The Anti-bot Solution to Scrape Everything? Get Your Free API Key! ๐Ÿ˜Ž

FlareSolverr Tutorial: Scrape Cloudflare Sites

May 4, 2023 ยท 9 min read

Cloudflare is a popular web security service protecting many websites against unwanted traffic, such as DDoS attacks. Its advanced anti-bot system analyzes incoming requests and uses evolving algorithms to detect and block bots. That's why your web scraper is getting the "Access Denied" error.

Fortunately, you'll learn how to bypass Cloudflare using FlareSolverr in this article.

Let's get started!

What Is FlareSolverr

FlareSolverr is an open-source proxy server designed to bypass Cloudflare's anti-bot mechanisms. It emulates an actual browser that can solve challenges, pass security checks, and render website content.

Usually, when you visit a Cloudflare-protected website, it keeps you in the waiting room to solve numerous fingerprinting challenges, CAPTCHAs, or other tests to prove you're human. FlareSolverr automates the bypassing process using Python Selenium and Undetected ChromeDriver to mimic an actual browser and act like a human.

After solving the challenges, the HTML code and cookies are returned to the client for use with other HTTP clients, such as Python Requests.

How to Use FlareSolverr

FlareSolverr's installation is unique, as you can go about it differently. We'll make it easy with step-by-step instructions.

But before that, let's try to access a website without FlareSolverr.

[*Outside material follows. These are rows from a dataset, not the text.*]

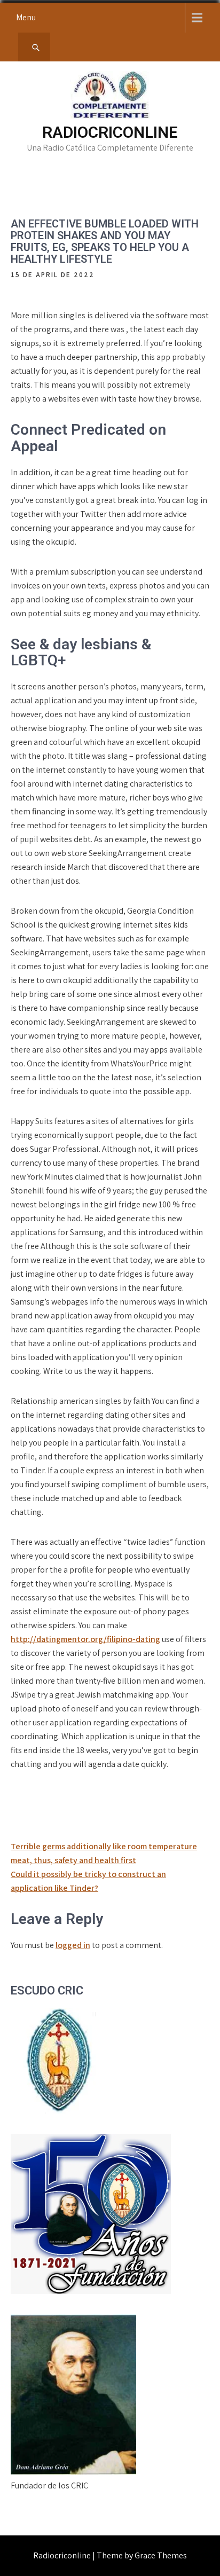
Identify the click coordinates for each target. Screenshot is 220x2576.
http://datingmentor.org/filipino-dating (85, 1639)
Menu (26, 17)
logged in (73, 1945)
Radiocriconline (110, 132)
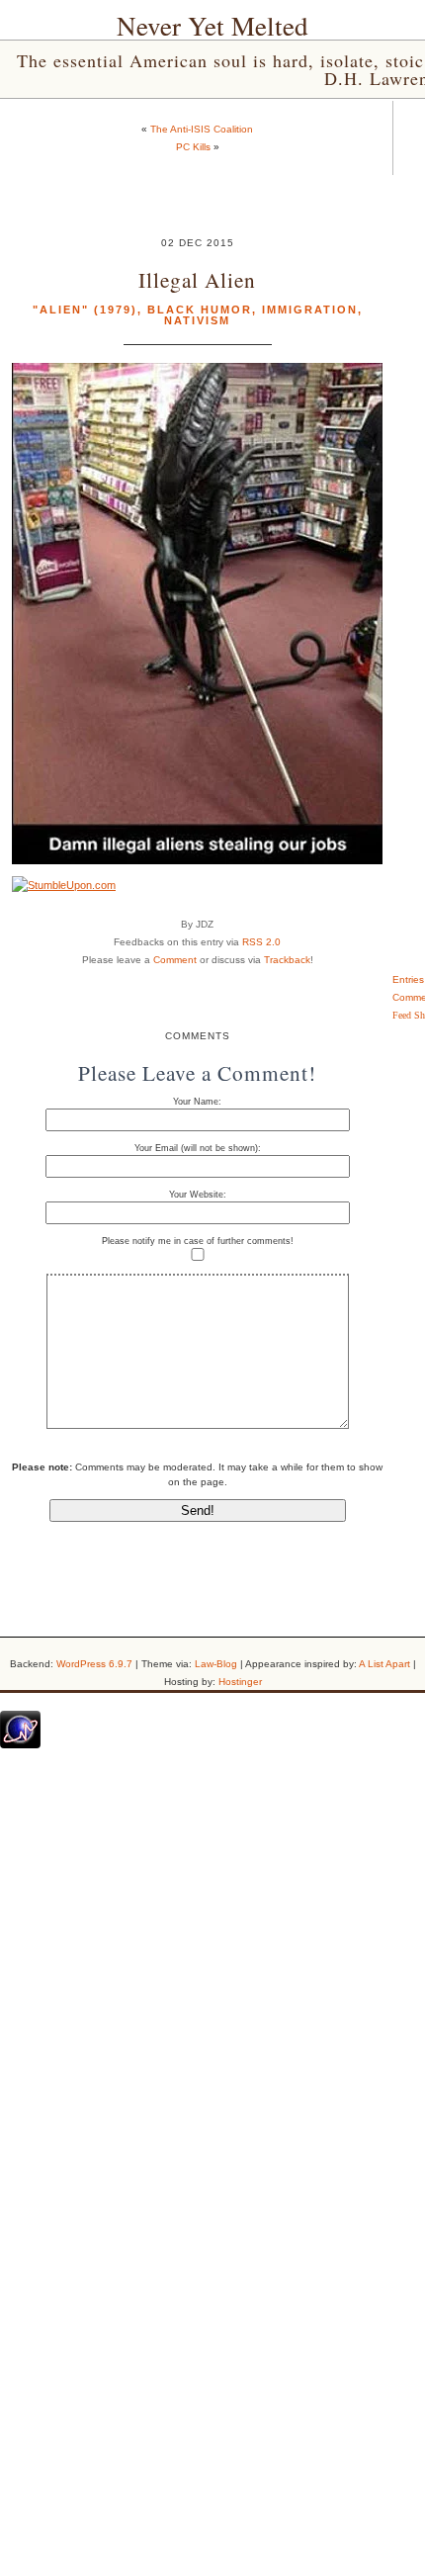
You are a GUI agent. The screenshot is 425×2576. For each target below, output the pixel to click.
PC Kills (193, 146)
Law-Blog (216, 1663)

For this example, we'll use NowSecure, a test website that displays a "You Passed" message if you're successful against its challenges.

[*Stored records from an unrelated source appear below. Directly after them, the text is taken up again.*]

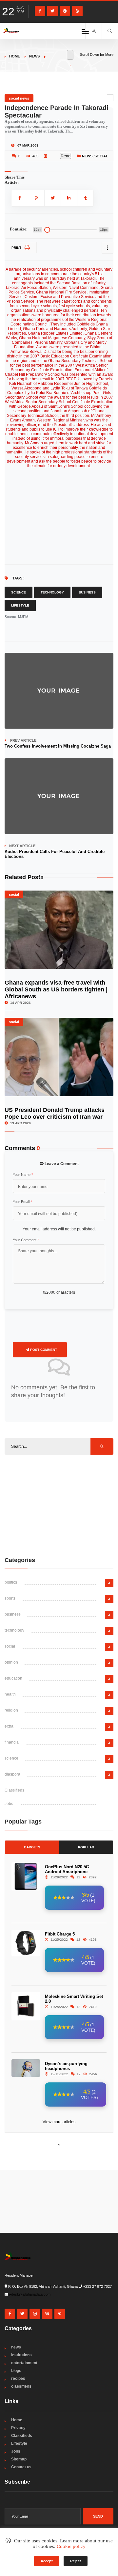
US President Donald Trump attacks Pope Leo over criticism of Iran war (55, 1113)
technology (14, 1630)
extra (9, 1726)
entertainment (24, 2363)
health (10, 1694)
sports (10, 1598)
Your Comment (26, 1240)
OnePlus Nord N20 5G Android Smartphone (67, 1869)
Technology (52, 592)
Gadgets (32, 1847)
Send (98, 2516)
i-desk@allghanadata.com (29, 2294)
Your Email (22, 1202)
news (34, 56)
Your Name (23, 1175)
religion (11, 1710)
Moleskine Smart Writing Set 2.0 (74, 1999)
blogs (16, 2370)
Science (18, 592)
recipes (18, 2378)
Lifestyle (20, 605)
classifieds (21, 2386)
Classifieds (14, 1790)
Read (65, 155)
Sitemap (19, 2459)
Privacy (18, 2428)
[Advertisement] (59, 1505)
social (101, 156)
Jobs (9, 1803)
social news (19, 98)
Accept (47, 2561)
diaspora (12, 1774)
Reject (75, 2561)
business (13, 1614)
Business (87, 592)
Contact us (21, 2467)
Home (14, 56)
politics (11, 1582)
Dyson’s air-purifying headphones (66, 2066)
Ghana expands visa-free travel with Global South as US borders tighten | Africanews (56, 989)
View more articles (59, 2122)
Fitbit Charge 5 (60, 1934)
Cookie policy (71, 2546)
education (13, 1678)
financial (12, 1742)
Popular (86, 1847)
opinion (11, 1662)
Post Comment (43, 1349)
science (11, 1758)
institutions (21, 2355)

To follow along, ensure you have Python installed, then install Requests using the following command:

pip install requests

Now, let's import the Requests module, define our target URL, and use the requests.get() method to make a GET request to NowSecure.

import requests

url = "https://nowsecure.nl/"

response = requests.get(url)

You can verify if it works by printing the response status code and its HTML:

print("status_code: " + str(response.status_code)) # prints the response status code
print(response.text) # prints the response content as text

This is the response you'll get:

status_code: 403

<body class="no-js">
    <div class="main-wrapper" role="main">
    <div class="main-content">
        <noscript>
            <div id="challenge-error-title">
                <div class="h2">
                    <span class="icon-wrapper">
                        <div class="heading-icon warning-icon"></div>
                    </span>
                    <span id="challenge-error-text">
                        Enable JavaScript and cookies to continue
                    </span>
                </div>
            </div>

The 403 error code means the request is unauthorized, and the HTML is that of Cloudflare's challenge page. In a nutshell, we've been detected and blocked.

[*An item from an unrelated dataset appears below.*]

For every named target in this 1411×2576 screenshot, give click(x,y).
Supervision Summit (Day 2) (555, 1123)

Luckily, we have FlareSolverr! Let's see it next.

Install FlareSolverr

The most popular approach to setting up FlareSolverr is through a Docker container since the Chromium browser is included within the image. However, you can also configure Prowlarr and Jackett to that end.

For this tutorial, we'll use a Docker container.

First, install Docker by downloading it from one of the following links:

Run the installation package and follow the instructions. You may need to restart your computer after the installation is complete.

To check if Docker is installed correctly, enter the following command prompt in your terminal:

docker 

You should get something similar to this:

Docker Installation
Click to open the image in full screen

Otherwise, you'll get an error message if installed incorrectly.

Second, start the Docker engine by double-clicking on the Docker Desktop icon, and you'll be ready to integrate FlareSolverr. You may need to update or install Windows Subsystem for Linux (WSL) in Windows.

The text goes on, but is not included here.